According to the data of different international organizations provided and analysed by professors Yolanda Castro Díez and María Jesús Esteban Parra, of the department of Applied Physics of the University of Granada, the average rise in global temperature in the 20th century was 0.6 ºC, a figure that amount to 0.65 ºC when we analyse the period between 1901 and 2005. Five hundredth in five years, which could seem insignificant but we can easily understand its value if we compare it to this other data: in the passing from a glacial to an interglacial period (which could amount to 10,000 years), the rise in temperature is in the region of 0.1 ºC per century.

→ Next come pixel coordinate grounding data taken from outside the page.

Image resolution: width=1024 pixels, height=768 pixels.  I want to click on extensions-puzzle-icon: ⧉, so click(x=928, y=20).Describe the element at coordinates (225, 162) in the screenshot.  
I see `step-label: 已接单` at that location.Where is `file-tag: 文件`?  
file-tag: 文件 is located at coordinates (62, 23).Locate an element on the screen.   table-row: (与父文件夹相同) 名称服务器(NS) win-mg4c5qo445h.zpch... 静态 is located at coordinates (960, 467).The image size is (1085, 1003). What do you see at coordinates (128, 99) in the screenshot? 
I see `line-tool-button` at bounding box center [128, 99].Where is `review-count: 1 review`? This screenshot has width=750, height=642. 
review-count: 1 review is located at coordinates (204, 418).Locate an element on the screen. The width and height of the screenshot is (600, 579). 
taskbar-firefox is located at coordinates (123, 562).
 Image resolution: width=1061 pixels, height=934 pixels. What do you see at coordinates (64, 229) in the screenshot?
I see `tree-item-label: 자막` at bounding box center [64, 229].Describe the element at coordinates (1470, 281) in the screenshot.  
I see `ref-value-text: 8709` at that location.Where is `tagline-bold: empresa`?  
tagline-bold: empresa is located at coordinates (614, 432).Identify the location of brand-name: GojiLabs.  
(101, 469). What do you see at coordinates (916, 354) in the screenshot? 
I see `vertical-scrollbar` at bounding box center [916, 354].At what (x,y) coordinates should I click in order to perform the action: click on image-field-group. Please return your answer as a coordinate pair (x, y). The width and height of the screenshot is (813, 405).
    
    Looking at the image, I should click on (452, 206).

According to the experts, in studies on climate variability of the UGR, the years which experienced a higher global warming were between 1910 y 1945 (in the ratio of 0.14 ºC per decade) and between 1979 and 2005 (0.17 ºC / decade). Besides, the warmer years were those between 2005 and 1998, and between 2001 and 2005 the planet experienced five of the six warmest years of the last century.
The data provided by the experts of the UGR reveal very interesting aspects, such as that from 1979 the global temperature has risen approximately twice as much than in oceans: 0.25 ºC per decade against 0.13. In addition, the average sea level rose almost 2 millimetres per year in the last 40 years, an amount that goes beyond the 3 millimetres per year if we analyse the last decade.
“Likewise, the data point out the appearance of a series of extremely heavy rain, which will probably be more noticeable in the next years due to global warming”, point out the researchers. Regarding the Arctic ice extension, the data obtained by the satellite since 1978 show this extension has decreased by 2.7 % each decade (annual average), a figure increasing up to 7.4 % each decade in summer months.
Professors Castro and Esteban have developed several research projects connected with the study of variability and climate change financed by the Spanish Ministry of Education and Science.